Your task =
Every entry below is to be retyped exactly as it stands.
** Supplied material follows **
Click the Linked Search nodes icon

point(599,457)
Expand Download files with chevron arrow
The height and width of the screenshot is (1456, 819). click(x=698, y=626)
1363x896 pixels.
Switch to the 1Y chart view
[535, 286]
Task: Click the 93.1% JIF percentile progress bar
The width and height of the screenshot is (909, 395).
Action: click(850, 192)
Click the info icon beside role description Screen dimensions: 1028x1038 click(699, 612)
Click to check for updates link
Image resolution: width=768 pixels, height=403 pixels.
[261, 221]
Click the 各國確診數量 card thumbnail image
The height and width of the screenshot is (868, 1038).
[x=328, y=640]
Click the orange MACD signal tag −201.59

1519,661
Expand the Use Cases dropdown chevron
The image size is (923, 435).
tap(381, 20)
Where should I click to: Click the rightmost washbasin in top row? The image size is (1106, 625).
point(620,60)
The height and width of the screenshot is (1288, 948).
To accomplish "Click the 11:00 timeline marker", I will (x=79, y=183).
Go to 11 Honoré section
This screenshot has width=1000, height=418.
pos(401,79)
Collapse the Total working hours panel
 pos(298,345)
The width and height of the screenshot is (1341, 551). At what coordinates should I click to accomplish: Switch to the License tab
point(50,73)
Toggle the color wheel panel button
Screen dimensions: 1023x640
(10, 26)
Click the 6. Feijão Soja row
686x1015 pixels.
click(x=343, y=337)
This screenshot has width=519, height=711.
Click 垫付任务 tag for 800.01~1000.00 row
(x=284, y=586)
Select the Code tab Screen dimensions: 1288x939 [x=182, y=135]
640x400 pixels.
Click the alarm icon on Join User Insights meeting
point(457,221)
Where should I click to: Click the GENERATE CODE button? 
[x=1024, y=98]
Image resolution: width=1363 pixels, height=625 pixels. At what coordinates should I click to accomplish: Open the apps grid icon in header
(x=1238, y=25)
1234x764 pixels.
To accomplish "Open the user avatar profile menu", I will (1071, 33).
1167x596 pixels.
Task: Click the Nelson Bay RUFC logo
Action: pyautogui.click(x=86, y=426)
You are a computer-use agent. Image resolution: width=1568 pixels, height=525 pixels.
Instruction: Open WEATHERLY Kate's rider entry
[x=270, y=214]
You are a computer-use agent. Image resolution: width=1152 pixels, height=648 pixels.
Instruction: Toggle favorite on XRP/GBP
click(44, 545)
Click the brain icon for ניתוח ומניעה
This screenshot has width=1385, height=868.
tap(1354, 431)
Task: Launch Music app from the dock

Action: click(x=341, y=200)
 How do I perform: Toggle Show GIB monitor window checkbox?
** End of Supplied material **
Answer =
Click the Linked Search nodes icon

point(599,457)
Expand Download files with chevron arrow
The height and width of the screenshot is (1456, 819). click(x=698, y=626)
1363x896 pixels.
Switch to the 1Y chart view
[535, 286]
Task: Click the 93.1% JIF percentile progress bar
The width and height of the screenshot is (909, 395).
Action: click(850, 192)
Click the info icon beside role description Screen dimensions: 1028x1038 click(699, 612)
Click to check for updates link
Image resolution: width=768 pixels, height=403 pixels.
[261, 221]
Click the 各國確診數量 card thumbnail image
The height and width of the screenshot is (868, 1038).
[x=328, y=640]
Click the orange MACD signal tag −201.59

1519,661
Expand the Use Cases dropdown chevron
The image size is (923, 435).
tap(381, 20)
Where should I click to: Click the rightmost washbasin in top row? The image size is (1106, 625).
point(620,60)
The height and width of the screenshot is (1288, 948).
To accomplish "Click the 11:00 timeline marker", I will (x=79, y=183).
Go to 11 Honoré section
This screenshot has width=1000, height=418.
pos(401,79)
Collapse the Total working hours panel
 pos(298,345)
The width and height of the screenshot is (1341, 551). At what coordinates should I click to accomplish: Switch to the License tab
point(50,73)
Toggle the color wheel panel button
Screen dimensions: 1023x640
(10, 26)
Click the 6. Feijão Soja row
686x1015 pixels.
click(x=343, y=337)
This screenshot has width=519, height=711.
Click 垫付任务 tag for 800.01~1000.00 row
(x=284, y=586)
Select the Code tab Screen dimensions: 1288x939 [x=182, y=135]
640x400 pixels.
Click the alarm icon on Join User Insights meeting
point(457,221)
Where should I click to: Click the GENERATE CODE button? 
[x=1024, y=98]
Image resolution: width=1363 pixels, height=625 pixels. At what coordinates should I click to accomplish: Open the apps grid icon in header
(x=1238, y=25)
1234x764 pixels.
To accomplish "Open the user avatar profile menu", I will (1071, 33).
1167x596 pixels.
Task: Click the Nelson Bay RUFC logo
Action: pyautogui.click(x=86, y=426)
You are a computer-use agent. Image resolution: width=1568 pixels, height=525 pixels.
Instruction: Open WEATHERLY Kate's rider entry
[x=270, y=214]
You are a computer-use agent. Image resolution: width=1152 pixels, height=648 pixels.
Instruction: Toggle favorite on XRP/GBP
click(44, 545)
Click the brain icon for ניתוח ומניעה
This screenshot has width=1385, height=868.
tap(1354, 431)
Task: Launch Music app from the dock

Action: click(x=341, y=200)
 How do I perform: Toggle Show GIB monitor window checkbox?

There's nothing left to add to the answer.